From this downtime emerged 2001’s Skyscraper National Park, privately released on his own Hardwood imprint. Echoing the pattern of six years earlier, critical raves for the album stirred up significant label interest, although this time he went with an independent, San Francisco’s Badman, which re-released Skyscraper in 2002. A double-CD concert set, Live At Convocation Hall, also appeared in ’02, followed by this year’s Elk-Lake Serenade.

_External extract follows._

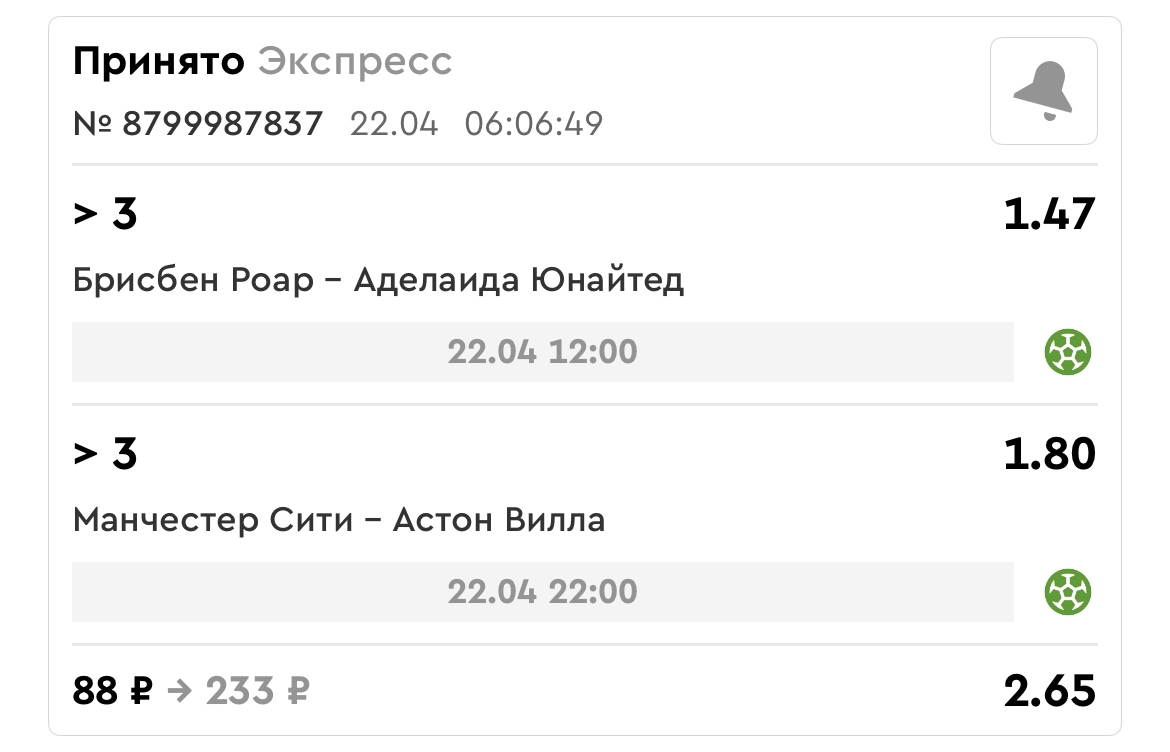This screenshot has width=1170, height=752.
Task: Tap the bell notification icon
Action: [x=1043, y=91]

Hayden couldn’t be happier. “I could say that the major-label experience was a negative thing for my musical growth and direction,” he admits, “and I think I am the kind of person that would have been better off on a really small label and able to grow at my own pace. But in the end, everything worked out. I’m in a good position now.”
That said, Elk-Lake was overshadowed by sadness. Shortly before Hayden began writing the songs, both of his grandparents died within two weeks of one another. A palpable sense of transition is felt in places, particularly on the title track, a stark solo piano composition whose entire lyric reads, “I can’t believe how one thing changes everything and nothing will ever be the same again.” He sings the line “the same again” two times — once for each grandparent, perhaps.
“To me, the words in that song, they are sort of what this is about, the message of the whole record in a way,” he acknowledges. “It had been a very dark time — in fact, going to visit my grandfather in the hospital led me to having to go into quarantine for SARS for ten days! — and I think some of that dark time comes through in the songs.”
Confirming my initial impressions, in conversation Hayden comes off as both thoughtful and self-deprecating, weighing his responses carefully and injecting deadpan asides. He seems a little fragile, too, but maybe it’s just his extreme soft-spokenness. We talk about images and public personas for a moment, and I comment that, considering some of the panoramic scenes depicted in the Elk-Lake booklet — forests, lakes, rural roadways, mountain vistas — one might take him to be a solitude-craving artist who only ventures into civilization when it’s time to promote a new record.
“Yeah,” chuckles Hayden, who lives in the hardly rustic Toronto and, with a golf game lined up after our interview, isn’t particularly antisocial either. “That’s exactly the image I’m trying to portray.”